### [Goal]
Copy out the rows below without any change, starting at the line containing "pixels, height=917 pixels." and ending at the line containing "rectangle is located".

***** Supplied information

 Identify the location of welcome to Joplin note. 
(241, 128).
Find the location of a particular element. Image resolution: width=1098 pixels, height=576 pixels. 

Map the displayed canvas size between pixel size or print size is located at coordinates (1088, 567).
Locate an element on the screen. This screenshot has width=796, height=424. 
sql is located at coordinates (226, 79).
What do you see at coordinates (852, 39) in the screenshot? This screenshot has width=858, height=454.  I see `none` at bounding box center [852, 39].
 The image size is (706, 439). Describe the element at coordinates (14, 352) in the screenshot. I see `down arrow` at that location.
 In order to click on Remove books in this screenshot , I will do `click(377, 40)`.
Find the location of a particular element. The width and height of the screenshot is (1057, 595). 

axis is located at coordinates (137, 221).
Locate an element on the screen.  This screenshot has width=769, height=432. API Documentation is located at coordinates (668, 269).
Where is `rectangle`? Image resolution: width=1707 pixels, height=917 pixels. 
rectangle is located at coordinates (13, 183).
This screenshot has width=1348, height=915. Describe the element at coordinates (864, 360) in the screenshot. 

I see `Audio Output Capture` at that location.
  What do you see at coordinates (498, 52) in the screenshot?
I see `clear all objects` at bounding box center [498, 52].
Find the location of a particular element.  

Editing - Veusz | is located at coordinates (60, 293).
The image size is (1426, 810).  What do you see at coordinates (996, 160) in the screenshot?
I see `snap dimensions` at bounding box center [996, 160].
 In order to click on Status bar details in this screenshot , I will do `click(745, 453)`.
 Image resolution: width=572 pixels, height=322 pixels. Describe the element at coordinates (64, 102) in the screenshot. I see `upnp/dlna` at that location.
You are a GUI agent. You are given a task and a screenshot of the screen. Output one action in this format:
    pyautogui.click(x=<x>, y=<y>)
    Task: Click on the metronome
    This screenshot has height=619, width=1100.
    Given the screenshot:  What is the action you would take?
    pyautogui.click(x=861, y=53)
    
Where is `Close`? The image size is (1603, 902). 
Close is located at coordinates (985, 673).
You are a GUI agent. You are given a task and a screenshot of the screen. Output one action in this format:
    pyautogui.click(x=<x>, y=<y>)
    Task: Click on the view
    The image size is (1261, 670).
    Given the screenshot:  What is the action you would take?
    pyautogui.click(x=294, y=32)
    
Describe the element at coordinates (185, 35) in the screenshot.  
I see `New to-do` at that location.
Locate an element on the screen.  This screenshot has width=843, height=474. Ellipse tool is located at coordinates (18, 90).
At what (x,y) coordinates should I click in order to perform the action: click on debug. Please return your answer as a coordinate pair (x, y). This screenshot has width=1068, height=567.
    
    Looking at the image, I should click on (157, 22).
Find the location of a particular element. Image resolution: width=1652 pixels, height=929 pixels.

**********

### [Written response]
Where is `rectangle`? Image resolution: width=1707 pixels, height=917 pixels. 
rectangle is located at coordinates (13, 183).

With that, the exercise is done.